- Born: 24 April 1962 Caen, France
- Died: 13 February 2020 (aged 57)
- Occupation: Violist
- Formerly of: Ensemble InterContemporain

= Christophe Desjardins =

French musician (1962–2020)

Christophe Desjardins (24 April 1962 – 13 February 2020) was a French violist and specialist in contemporary music.

== Biography ==

Born in Caen, Christophe Desjardins entered the Conservatoire de Paris in 1982, at the age of 20, in Serge Collot's class. He also studied at the Hochschule der Künste in Berlin. In 1990, he was solo violist at the Théâtre de la Monnaie in Brussels. He joined the Ensemble InterContemporain in Paris in 1990.

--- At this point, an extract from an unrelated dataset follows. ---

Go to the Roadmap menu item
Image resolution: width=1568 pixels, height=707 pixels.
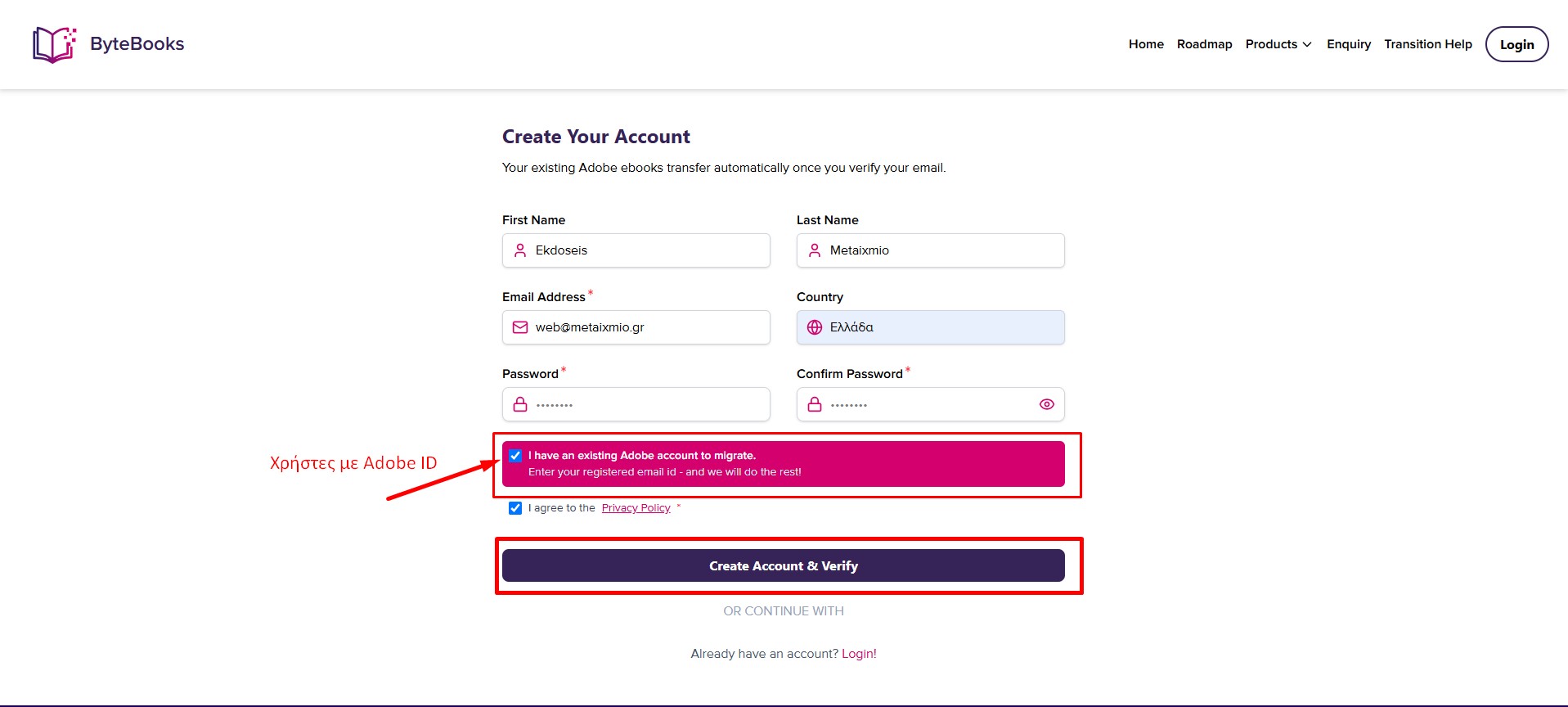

Desjardins premiered works for viola by Ivan Fedele, Luciano Berio, Pierre Boulez, Michael Jarrell, Michaël Levinas, Emmanuel Nunes, Jonathan Harvey, Wolfgang Rihm and Gianvincenzo Cresta. In addition to numerous world premieres, Desjardins taught at several universities, including the Juilliard School in New York. From 2010 to 2013, he taught at the Hochschule für Musik Detmold.

== Discography ==
- Voix d'alto, works by Luciano Berio and Morton Feldman, Paris, AEON, 2004.
- Emmanuel Nunes, La main noire, AEON, 2007.